Try it >> From the listing below, copy only the lines running from the line that contains "Date ↓ (136, 116)" to the line that contains "joëlle garriaud-maylam (160, 587)", both included.

::::::::

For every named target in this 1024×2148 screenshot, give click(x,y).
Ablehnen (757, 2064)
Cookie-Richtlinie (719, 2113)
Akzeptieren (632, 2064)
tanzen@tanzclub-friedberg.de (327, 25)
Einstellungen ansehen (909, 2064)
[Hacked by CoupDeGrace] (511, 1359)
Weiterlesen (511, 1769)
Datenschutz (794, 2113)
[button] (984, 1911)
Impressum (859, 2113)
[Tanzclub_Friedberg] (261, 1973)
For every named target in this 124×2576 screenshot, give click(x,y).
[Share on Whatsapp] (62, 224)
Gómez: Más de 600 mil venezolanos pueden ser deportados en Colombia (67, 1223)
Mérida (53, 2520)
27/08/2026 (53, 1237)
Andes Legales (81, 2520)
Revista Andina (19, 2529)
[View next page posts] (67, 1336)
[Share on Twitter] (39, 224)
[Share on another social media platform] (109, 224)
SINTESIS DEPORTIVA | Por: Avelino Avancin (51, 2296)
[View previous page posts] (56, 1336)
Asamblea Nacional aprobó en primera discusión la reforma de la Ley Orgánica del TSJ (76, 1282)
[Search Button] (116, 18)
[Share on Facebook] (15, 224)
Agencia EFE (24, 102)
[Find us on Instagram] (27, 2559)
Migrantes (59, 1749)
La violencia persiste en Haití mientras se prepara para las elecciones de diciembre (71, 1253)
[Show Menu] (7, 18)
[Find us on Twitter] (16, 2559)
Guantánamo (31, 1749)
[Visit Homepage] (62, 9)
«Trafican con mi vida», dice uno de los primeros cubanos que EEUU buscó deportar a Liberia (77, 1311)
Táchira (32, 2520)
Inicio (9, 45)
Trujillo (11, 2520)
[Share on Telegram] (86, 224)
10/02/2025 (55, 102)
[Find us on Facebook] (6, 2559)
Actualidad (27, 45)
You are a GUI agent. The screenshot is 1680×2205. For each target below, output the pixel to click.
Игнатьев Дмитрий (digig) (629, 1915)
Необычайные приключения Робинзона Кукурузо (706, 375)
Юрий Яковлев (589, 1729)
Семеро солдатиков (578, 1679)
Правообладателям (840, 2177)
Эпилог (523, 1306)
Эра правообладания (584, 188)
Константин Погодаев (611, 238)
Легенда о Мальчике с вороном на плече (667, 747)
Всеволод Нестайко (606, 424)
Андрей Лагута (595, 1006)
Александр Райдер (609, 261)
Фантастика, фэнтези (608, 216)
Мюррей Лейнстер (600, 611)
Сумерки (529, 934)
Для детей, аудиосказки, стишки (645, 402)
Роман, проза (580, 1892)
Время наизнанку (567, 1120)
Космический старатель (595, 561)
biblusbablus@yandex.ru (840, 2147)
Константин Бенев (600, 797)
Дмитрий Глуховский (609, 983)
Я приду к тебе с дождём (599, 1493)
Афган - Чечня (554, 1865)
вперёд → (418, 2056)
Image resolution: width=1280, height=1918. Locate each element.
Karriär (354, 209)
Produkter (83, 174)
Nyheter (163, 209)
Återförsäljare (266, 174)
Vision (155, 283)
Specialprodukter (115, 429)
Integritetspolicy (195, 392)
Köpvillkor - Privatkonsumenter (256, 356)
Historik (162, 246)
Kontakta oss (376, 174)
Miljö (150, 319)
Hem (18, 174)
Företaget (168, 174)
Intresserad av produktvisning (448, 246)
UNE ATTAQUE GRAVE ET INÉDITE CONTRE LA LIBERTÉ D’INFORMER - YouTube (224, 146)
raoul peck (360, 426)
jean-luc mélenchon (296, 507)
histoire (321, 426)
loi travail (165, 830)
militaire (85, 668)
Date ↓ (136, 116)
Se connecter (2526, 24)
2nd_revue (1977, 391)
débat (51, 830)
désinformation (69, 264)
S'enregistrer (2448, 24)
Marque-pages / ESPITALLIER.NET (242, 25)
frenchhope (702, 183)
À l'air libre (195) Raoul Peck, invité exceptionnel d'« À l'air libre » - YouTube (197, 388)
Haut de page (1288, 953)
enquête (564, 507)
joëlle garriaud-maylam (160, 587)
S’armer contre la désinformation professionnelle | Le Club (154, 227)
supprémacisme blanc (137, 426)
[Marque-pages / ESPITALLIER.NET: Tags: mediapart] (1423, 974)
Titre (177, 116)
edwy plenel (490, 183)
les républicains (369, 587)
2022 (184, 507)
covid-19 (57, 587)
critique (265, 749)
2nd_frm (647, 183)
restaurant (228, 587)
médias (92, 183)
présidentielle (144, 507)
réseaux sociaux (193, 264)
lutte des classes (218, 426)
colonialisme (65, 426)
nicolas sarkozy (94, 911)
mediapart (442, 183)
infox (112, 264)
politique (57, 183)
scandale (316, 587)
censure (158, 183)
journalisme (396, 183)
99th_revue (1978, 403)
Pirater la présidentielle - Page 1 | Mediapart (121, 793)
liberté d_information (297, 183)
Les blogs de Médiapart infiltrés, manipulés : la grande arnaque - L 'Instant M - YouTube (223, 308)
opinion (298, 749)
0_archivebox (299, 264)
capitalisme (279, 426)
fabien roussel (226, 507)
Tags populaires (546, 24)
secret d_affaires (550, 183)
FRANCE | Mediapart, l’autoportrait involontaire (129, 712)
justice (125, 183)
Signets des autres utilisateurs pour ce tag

::::::::

Answer section >>
Date ↓ (136, 116)
Se connecter (2526, 24)
2nd_revue (1977, 391)
débat (51, 830)
désinformation (69, 264)
S'enregistrer (2448, 24)
Marque-pages / ESPITALLIER.NET (242, 25)
frenchhope (702, 183)
À l'air libre (195) Raoul Peck, invité exceptionnel d'« À l'air libre » - YouTube (197, 388)
Haut de page (1288, 953)
enquête (564, 507)
joëlle garriaud-maylam (160, 587)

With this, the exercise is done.